The Central Excise (Amendment) Bill, 2025 and the Health Security se National Security Cess Bill, 2025 have raised caution among experts over potential ambiguity in product classification, valuation, and compliance obligations.
Under the bills, higher excise duty will apply on tobacco products, including cigarettes. Separately, the Health Security se National Security Cess is a machine-capacity based levy, currently proposed for pan masala manufacturing and other notified goods. Excise duty is calculated based on product category and valuation, while the cess is levied monthly on machine capacity, irrespective of actual output. Experts say distinguishing these two regimes is essential for companies to avoid misinterpretation of liability.
Classification
Experts caution that the revised excise schedules may create interpretational challenges for tobacco products.
“Classification disputes may arise where manufacturers challenge whether revised categories or sub-categories of tobacco products… have been correctly interpreted by the authorities. Valuation issues are also expected, especially if the new rules alter how the transaction value, retail sale price, or deemed MRP is determined, creating ambiguity in assessing the correct duty liability,” Vipin Upadhyay, Partner, King Stubb & Kasiva, Advocates and Attorneys, told Moneycontrol.
Capacity-linked cess
For pan masala, the capacity-linked Health Security Cess is calculated based on declared machine capacity rather than actual output. Experts warn that this could generate operational challenges, particularly for smaller units or seasonal producers.

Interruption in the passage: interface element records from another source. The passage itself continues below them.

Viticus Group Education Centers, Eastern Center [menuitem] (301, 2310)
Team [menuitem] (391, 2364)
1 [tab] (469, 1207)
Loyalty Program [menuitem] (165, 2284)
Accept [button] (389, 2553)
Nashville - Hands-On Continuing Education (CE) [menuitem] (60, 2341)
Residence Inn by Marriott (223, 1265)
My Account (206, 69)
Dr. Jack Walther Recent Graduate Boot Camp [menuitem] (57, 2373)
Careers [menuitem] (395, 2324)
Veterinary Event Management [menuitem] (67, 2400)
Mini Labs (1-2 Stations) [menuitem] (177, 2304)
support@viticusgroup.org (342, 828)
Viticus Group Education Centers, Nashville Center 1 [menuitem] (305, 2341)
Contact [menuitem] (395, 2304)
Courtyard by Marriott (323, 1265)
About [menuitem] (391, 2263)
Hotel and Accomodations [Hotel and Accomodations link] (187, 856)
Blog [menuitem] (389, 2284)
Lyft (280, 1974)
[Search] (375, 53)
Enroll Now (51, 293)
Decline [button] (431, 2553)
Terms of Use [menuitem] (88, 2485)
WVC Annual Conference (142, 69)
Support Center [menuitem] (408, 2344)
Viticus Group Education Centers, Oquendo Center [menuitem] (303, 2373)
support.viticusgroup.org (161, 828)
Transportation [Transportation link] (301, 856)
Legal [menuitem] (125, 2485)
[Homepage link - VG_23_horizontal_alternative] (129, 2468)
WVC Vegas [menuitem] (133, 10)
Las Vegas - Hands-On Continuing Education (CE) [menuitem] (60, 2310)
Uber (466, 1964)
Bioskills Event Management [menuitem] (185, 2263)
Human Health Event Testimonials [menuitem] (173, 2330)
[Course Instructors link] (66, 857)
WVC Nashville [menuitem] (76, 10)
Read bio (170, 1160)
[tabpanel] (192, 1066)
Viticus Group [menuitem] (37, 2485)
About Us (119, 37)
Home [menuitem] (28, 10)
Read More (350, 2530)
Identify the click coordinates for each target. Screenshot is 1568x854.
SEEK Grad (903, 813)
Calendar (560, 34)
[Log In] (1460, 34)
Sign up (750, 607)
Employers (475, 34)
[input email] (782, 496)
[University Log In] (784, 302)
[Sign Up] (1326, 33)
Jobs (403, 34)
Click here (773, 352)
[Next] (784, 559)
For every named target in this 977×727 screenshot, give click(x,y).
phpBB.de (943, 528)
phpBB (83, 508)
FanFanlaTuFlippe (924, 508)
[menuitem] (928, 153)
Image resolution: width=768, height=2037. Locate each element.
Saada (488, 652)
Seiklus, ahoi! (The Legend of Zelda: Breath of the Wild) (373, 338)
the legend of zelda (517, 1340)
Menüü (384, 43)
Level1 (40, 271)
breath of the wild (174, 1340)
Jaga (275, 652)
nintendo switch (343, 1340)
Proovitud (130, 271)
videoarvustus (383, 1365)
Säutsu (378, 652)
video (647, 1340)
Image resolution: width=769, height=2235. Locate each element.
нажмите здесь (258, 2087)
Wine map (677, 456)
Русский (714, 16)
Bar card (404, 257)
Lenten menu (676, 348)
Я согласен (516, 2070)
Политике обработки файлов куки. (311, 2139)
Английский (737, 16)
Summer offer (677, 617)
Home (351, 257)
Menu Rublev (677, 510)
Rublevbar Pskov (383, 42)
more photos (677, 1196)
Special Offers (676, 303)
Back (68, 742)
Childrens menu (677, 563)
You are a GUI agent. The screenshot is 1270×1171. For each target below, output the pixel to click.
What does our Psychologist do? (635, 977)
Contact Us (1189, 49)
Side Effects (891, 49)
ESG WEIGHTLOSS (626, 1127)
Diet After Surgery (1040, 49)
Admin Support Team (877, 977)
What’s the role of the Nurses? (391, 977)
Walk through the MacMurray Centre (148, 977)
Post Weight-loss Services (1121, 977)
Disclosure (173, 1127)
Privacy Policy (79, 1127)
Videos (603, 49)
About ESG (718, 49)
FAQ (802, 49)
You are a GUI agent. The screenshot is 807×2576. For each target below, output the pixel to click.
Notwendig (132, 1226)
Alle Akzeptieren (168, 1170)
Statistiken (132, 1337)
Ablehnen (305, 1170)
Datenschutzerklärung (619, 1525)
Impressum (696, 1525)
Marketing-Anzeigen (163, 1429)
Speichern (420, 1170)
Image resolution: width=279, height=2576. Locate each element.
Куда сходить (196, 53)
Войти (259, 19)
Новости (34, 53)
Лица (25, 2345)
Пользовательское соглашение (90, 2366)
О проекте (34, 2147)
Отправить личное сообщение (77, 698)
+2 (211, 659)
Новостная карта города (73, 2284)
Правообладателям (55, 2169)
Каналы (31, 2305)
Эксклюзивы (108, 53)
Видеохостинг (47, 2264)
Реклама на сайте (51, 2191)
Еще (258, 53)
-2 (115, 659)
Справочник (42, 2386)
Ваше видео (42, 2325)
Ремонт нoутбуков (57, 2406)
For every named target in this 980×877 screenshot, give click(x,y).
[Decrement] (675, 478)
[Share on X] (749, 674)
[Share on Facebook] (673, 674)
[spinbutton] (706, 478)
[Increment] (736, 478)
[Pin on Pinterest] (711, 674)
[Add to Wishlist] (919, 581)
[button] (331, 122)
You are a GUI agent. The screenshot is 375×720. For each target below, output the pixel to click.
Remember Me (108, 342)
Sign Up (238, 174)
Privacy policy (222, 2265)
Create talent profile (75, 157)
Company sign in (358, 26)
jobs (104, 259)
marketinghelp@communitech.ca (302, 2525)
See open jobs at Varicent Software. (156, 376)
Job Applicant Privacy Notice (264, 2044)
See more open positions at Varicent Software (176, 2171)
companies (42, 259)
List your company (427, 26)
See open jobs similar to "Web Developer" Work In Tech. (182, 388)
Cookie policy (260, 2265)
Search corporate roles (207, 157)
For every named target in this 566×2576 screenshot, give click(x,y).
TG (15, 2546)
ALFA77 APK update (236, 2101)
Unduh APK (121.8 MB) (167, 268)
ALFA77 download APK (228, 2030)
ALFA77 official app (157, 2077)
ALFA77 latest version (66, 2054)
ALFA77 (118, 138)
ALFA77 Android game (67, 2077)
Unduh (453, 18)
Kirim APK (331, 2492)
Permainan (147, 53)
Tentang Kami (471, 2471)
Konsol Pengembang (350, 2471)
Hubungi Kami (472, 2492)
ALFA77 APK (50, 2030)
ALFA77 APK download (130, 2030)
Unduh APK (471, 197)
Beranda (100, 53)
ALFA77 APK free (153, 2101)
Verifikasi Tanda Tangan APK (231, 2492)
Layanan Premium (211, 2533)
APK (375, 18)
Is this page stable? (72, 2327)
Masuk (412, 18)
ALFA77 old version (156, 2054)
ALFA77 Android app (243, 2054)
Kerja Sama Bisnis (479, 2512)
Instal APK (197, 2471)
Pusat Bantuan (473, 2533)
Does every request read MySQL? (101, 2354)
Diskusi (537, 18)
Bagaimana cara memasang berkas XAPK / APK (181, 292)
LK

“The Health Security se National Security Cess Bill, 2025 is likely to trigger significant litigation because it attempts to shift the tax base from actual production to a capacity-linked levy on machines… These areas collectively make the cess regime a fertile ground for constitutional and administrative disputes,” Abhishek A Rastogi, founder of Rastogi Chambers, told Moneycontrol.
“Capacity-based taxation is rigid and does not adjust for seasonal or fluctuating output. Small units, contract manufacturers, and job-workers may face disproportionate burdens, as their liability depends on machine capacity rather than actual production… Over time, this may consolidate the sector and bring a larger share of the market into the tax net,” Rajat Mohan, Partner, AMRG Associates added.
Compliance pressures
Experts also note that the revised excise schedules and new cesses could increase scrutiny by authorities, adding to compliance and operational burdens.
“In the revised excise framework… valuation issues may trigger litigation, particularly on whether the ‘duty price’ principle has been correctly applied,” Alay Razvi, Managing Partner, Accord Juris, told Moneycontrol.
“The imposition of a fixed monthly cess tied to declared capacity may create significant operational challenges, particularly for units with seasonal production or fluctuating utilisation rates… Companies may now be subject to stringent departmental verification of declared production capacity,” Ankit Jain, Partner, Ved Jain and Associates added.